納屋へと向かう途中だった足を、温室へと進路を変える。止める生首も吸血鬼もここにはいない。あっという間に、手を伸ばせば扉に触れられる距離に達する。自分の家のものだからと、何の疑いもなく腕を持ち上げ──勝手に扉が開いた。
少女の瞳は黒いまま、魔法は使っていないことの証。
それなら何故、扉が開いたのかと言えば、開けた誰かがいたからという以外に答えはない。
「……貴殿は?」
見たこともない青年が出てきた。
長い金髪と赤い双眸が目を惹く、貴族風の出で立ちをした外国の青年。
赤い月夜が輝く夜、来客の予定は聞いてない。
「貴方こそ、誰?」
淡々と問いながら、少女は静かに袖先を握り締める。
羽織ったカーディガンにも寝間着にも、吸血鬼や生首からもらった涙は一粒も入っていない。どうせ納屋に行くのだからと、涙を口に含んでこなかった。
華奢な少女にはもしもの時、抵抗の術はない。
「私はタンザナイト・ヴィリアーズ。愚かな友人を迎えに来た」
「友人? シャムロックか、アスターのこと?」
青年の容姿とヴィリアーズという姓から吸血鬼と察し、そう少女は問い掛けてみたが、青年は首を傾げるだけだった。
「その名前に心当たりはない。友人は回収済みだ」
「カエデの家に、シャムロックとアスター以外の吸血鬼がいたの?」
「……貴殿は、この家の者なのか」
よく見れば、青年は腕に何かを抱えている。赤い、という以外に何を持っているのか把握できないが、そのサイズ感はどこか見慣れたものを想起させる。
たとえば──。
そこまで考えていた所で、少女は腕を掴まれる。力が徐々に強くなっていき、思わず目を細めた。下手人は、考えるまでもなく目の前の青年。痛みに喘ぎながら視線を向ければ、端正な顔を仄かに怒りに染めていた。
「貴殿がナイトフォールをこんな姿にしたのか」
「だっ、だれ? しらなっ、かえで、しらな」
「とぼけるな! 貴殿ら魔法使いは、吸血鬼を単なる素材程度にしか思っていない外道! だからこんな真似ができるんだ!」
腕を強く引かれ、抜ける、と瞼を閉じる。──膝から衝撃が伝わる。
自分が地面に膝を着いたと思った次の瞬間には、背中を蹴り飛ばされ、思わず前のめりに倒れてしまった。
「この娘が! 貴殿らを生首にした!」
「……え」
貴殿ら、とは。
生首、とは。
身に覚えのない罪を頭から被り、ゆっくりと瞼を開ければ──目に入ったのは、首のない胴体だった。
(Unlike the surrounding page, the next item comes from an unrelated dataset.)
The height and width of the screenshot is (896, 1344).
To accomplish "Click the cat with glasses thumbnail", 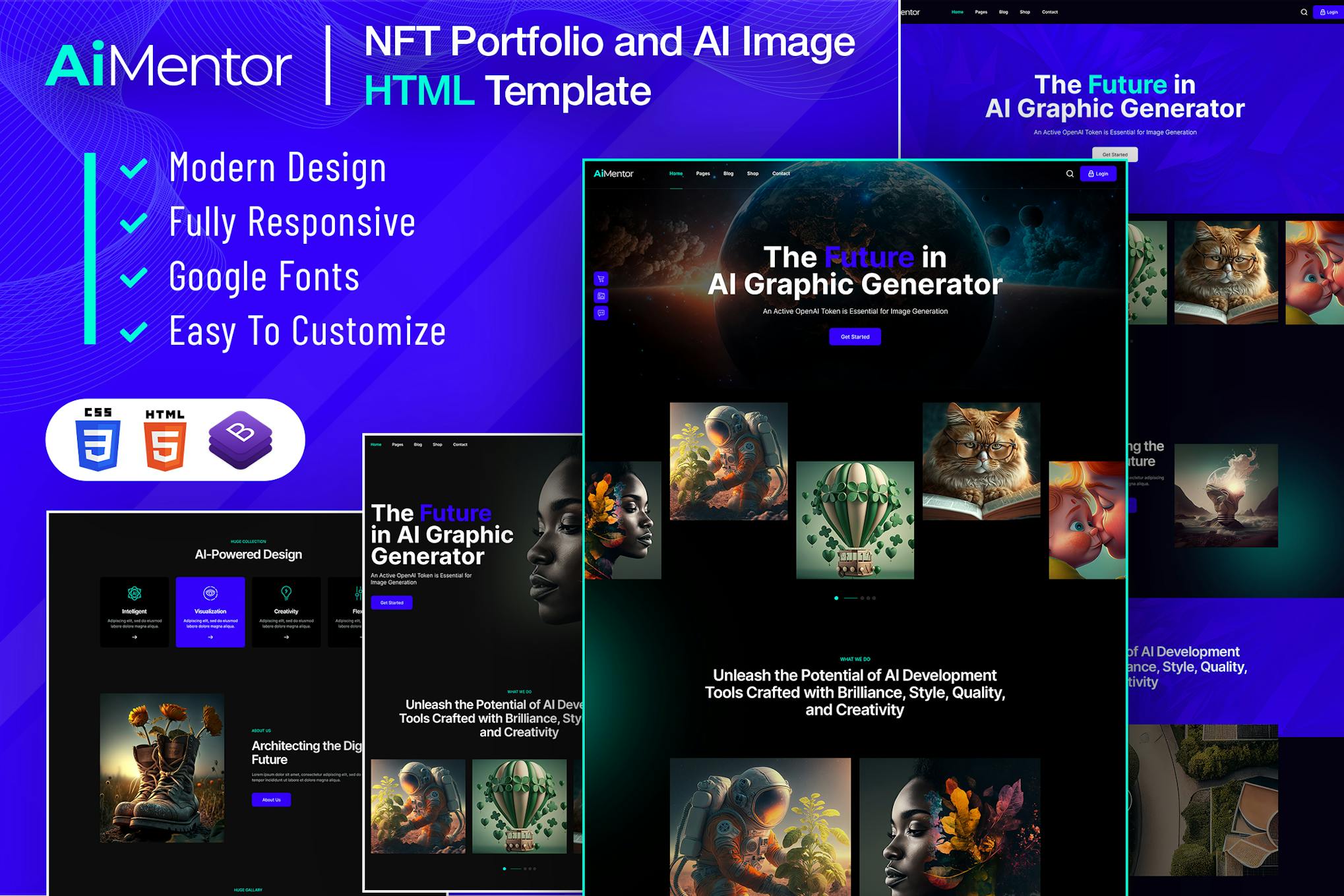I will 981,461.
一体だけではないようで、両手では数えられそうにない。鼻を押さえたくなるほどの悪臭で満ちていたが、突然のことに驚いて、少女はまともに動けなかった。
「貴殿の罪と向き合え」
その言葉を最後に、青年のものと分かる足音が遠ざかっていく。
罪。自身の罪。
思い当たるのは、生首や吸血鬼に対してのもの。
変わってしまった母を止められずに生首を生首にし、吸血鬼に傷付いたような笑みを浮かべさせていること。
魔法で何でもできるくせに、解決に動かない少女。
罪と向き合えと言うなら、それをどうにかするべきなのか。まだ、求められていないのに。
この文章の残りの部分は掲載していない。